RECORDS SUPPLIED
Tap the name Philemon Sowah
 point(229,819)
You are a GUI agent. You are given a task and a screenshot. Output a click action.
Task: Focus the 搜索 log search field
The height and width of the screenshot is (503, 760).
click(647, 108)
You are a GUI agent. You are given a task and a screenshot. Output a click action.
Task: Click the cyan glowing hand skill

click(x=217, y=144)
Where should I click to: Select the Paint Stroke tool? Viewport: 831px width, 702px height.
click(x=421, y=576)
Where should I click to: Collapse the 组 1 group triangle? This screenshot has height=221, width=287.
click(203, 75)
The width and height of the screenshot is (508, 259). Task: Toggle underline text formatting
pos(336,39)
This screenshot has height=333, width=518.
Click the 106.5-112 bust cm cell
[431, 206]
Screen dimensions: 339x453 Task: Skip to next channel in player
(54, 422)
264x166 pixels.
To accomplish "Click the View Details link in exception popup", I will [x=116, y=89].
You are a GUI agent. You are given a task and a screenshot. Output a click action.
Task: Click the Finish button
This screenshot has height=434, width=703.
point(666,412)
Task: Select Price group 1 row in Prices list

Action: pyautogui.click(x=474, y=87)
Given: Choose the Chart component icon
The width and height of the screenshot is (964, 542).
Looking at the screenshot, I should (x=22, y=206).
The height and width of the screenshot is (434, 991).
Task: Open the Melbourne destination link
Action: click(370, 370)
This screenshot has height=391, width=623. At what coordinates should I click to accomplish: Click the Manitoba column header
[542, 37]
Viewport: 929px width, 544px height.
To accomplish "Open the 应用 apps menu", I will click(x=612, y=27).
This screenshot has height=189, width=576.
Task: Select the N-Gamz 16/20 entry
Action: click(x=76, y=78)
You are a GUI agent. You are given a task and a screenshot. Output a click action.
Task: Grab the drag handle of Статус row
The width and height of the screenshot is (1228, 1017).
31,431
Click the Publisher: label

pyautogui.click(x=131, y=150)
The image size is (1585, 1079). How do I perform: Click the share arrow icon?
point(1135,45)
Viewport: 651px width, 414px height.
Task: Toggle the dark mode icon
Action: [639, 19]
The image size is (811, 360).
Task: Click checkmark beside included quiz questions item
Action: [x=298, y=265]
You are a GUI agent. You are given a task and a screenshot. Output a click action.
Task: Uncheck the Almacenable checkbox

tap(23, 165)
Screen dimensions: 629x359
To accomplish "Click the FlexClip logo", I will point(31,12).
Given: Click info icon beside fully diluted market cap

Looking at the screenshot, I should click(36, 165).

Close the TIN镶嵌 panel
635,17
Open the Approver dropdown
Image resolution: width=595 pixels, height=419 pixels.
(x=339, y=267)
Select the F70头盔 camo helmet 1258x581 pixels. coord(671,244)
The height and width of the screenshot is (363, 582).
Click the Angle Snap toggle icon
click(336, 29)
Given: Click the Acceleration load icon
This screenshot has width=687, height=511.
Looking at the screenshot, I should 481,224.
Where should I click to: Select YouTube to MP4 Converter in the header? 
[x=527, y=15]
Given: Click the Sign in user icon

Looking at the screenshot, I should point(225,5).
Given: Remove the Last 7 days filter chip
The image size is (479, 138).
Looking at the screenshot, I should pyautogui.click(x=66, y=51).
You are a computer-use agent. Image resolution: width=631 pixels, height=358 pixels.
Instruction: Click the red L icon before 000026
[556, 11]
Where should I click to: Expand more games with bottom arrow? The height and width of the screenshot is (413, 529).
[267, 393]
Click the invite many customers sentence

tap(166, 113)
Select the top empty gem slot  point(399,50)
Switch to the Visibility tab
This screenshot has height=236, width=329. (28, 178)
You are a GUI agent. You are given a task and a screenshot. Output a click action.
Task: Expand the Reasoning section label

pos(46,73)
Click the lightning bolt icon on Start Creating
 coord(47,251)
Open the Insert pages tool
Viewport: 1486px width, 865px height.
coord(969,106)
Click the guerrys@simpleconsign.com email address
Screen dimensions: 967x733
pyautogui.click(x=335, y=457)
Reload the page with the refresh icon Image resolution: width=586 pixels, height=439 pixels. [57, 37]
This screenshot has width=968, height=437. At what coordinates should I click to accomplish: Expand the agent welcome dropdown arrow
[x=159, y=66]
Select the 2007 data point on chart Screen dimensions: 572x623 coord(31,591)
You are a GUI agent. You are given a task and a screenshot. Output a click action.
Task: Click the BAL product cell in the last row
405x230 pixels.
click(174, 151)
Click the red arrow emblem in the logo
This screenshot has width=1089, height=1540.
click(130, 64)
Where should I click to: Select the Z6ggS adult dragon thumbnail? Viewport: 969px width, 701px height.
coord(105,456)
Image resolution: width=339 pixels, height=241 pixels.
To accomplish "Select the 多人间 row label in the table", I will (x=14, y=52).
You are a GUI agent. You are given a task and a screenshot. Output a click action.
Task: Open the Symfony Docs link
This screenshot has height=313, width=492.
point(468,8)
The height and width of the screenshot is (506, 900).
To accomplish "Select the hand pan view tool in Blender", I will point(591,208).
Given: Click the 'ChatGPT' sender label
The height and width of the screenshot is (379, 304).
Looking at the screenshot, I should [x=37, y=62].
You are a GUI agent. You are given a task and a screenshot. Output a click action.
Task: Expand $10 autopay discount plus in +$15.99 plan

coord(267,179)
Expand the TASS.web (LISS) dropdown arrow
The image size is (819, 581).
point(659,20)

WHAT YOU SHOULD DO
Produce an exact copy of every entry above.

FINISHED EXERCISE
Tap the name Philemon Sowah
 point(229,819)
You are a GUI agent. You are given a task and a screenshot. Output a click action.
Task: Focus the 搜索 log search field
The height and width of the screenshot is (503, 760).
click(647, 108)
You are a GUI agent. You are given a task and a screenshot. Output a click action.
Task: Click the cyan glowing hand skill

click(x=217, y=144)
Where should I click to: Select the Paint Stroke tool? Viewport: 831px width, 702px height.
click(x=421, y=576)
Where should I click to: Collapse the 组 1 group triangle? This screenshot has height=221, width=287.
click(203, 75)
The width and height of the screenshot is (508, 259). Task: Toggle underline text formatting
pos(336,39)
This screenshot has height=333, width=518.
Click the 106.5-112 bust cm cell
[431, 206]
Screen dimensions: 339x453 Task: Skip to next channel in player
(54, 422)
264x166 pixels.
To accomplish "Click the View Details link in exception popup", I will [x=116, y=89].
You are a GUI agent. You are given a task and a screenshot. Output a click action.
Task: Click the Finish button
This screenshot has height=434, width=703.
point(666,412)
Task: Select Price group 1 row in Prices list

Action: pyautogui.click(x=474, y=87)
Given: Choose the Chart component icon
The width and height of the screenshot is (964, 542).
Looking at the screenshot, I should (x=22, y=206).
The height and width of the screenshot is (434, 991).
Task: Open the Melbourne destination link
Action: click(370, 370)
This screenshot has height=391, width=623. At what coordinates should I click to accomplish: Click the Manitoba column header
[542, 37]
Viewport: 929px width, 544px height.
To accomplish "Open the 应用 apps menu", I will click(x=612, y=27).
This screenshot has height=189, width=576.
Task: Select the N-Gamz 16/20 entry
Action: click(x=76, y=78)
You are a GUI agent. You are given a task and a screenshot. Output a click action.
Task: Grab the drag handle of Статус row
The width and height of the screenshot is (1228, 1017).
31,431
Click the Publisher: label

pyautogui.click(x=131, y=150)
The image size is (1585, 1079). How do I perform: Click the share arrow icon?
point(1135,45)
Viewport: 651px width, 414px height.
Task: Toggle the dark mode icon
Action: [639, 19]
The image size is (811, 360).
Task: Click checkmark beside included quiz questions item
Action: [x=298, y=265]
You are a GUI agent. You are given a task and a screenshot. Output a click action.
Task: Uncheck the Almacenable checkbox

tap(23, 165)
Screen dimensions: 629x359
To accomplish "Click the FlexClip logo", I will point(31,12).
Given: Click info icon beside fully diluted market cap

Looking at the screenshot, I should click(36, 165).

Close the TIN镶嵌 panel
635,17
Open the Approver dropdown
Image resolution: width=595 pixels, height=419 pixels.
(x=339, y=267)
Select the F70头盔 camo helmet 1258x581 pixels. coord(671,244)
The height and width of the screenshot is (363, 582).
Click the Angle Snap toggle icon
click(336, 29)
Given: Click the Acceleration load icon
This screenshot has width=687, height=511.
Looking at the screenshot, I should 481,224.
Where should I click to: Select YouTube to MP4 Converter in the header? 
[x=527, y=15]
Given: Click the Sign in user icon

Looking at the screenshot, I should point(225,5).
Given: Remove the Last 7 days filter chip
The image size is (479, 138).
Looking at the screenshot, I should pyautogui.click(x=66, y=51).
You are a computer-use agent. Image resolution: width=631 pixels, height=358 pixels.
Instruction: Click the red L icon before 000026
[556, 11]
Where should I click to: Expand more games with bottom arrow? The height and width of the screenshot is (413, 529).
[267, 393]
Click the invite many customers sentence

tap(166, 113)
Select the top empty gem slot  point(399,50)
Switch to the Visibility tab
This screenshot has height=236, width=329. (28, 178)
You are a GUI agent. You are given a task and a screenshot. Output a click action.
Task: Expand the Reasoning section label

pos(46,73)
Click the lightning bolt icon on Start Creating
 coord(47,251)
Open the Insert pages tool
Viewport: 1486px width, 865px height.
coord(969,106)
Click the guerrys@simpleconsign.com email address
Screen dimensions: 967x733
pyautogui.click(x=335, y=457)
Reload the page with the refresh icon Image resolution: width=586 pixels, height=439 pixels. [57, 37]
This screenshot has width=968, height=437. At what coordinates should I click to accomplish: Expand the agent welcome dropdown arrow
[x=159, y=66]
Select the 2007 data point on chart Screen dimensions: 572x623 coord(31,591)
You are a GUI agent. You are given a task and a screenshot. Output a click action.
Task: Click the BAL product cell in the last row
405x230 pixels.
click(174, 151)
Click the red arrow emblem in the logo
This screenshot has width=1089, height=1540.
click(130, 64)
Where should I click to: Select the Z6ggS adult dragon thumbnail? Viewport: 969px width, 701px height.
coord(105,456)
Image resolution: width=339 pixels, height=241 pixels.
To accomplish "Select the 多人间 row label in the table", I will (x=14, y=52).
You are a GUI agent. You are given a task and a screenshot. Output a click action.
Task: Open the Symfony Docs link
This screenshot has height=313, width=492.
point(468,8)
The height and width of the screenshot is (506, 900).
To accomplish "Select the hand pan view tool in Blender", I will point(591,208).
Given: Click the 'ChatGPT' sender label
The height and width of the screenshot is (379, 304).
Looking at the screenshot, I should [x=37, y=62].
You are a GUI agent. You are given a task and a screenshot. Output a click action.
Task: Expand $10 autopay discount plus in +$15.99 plan

coord(267,179)
Expand the TASS.web (LISS) dropdown arrow
The image size is (819, 581).
point(659,20)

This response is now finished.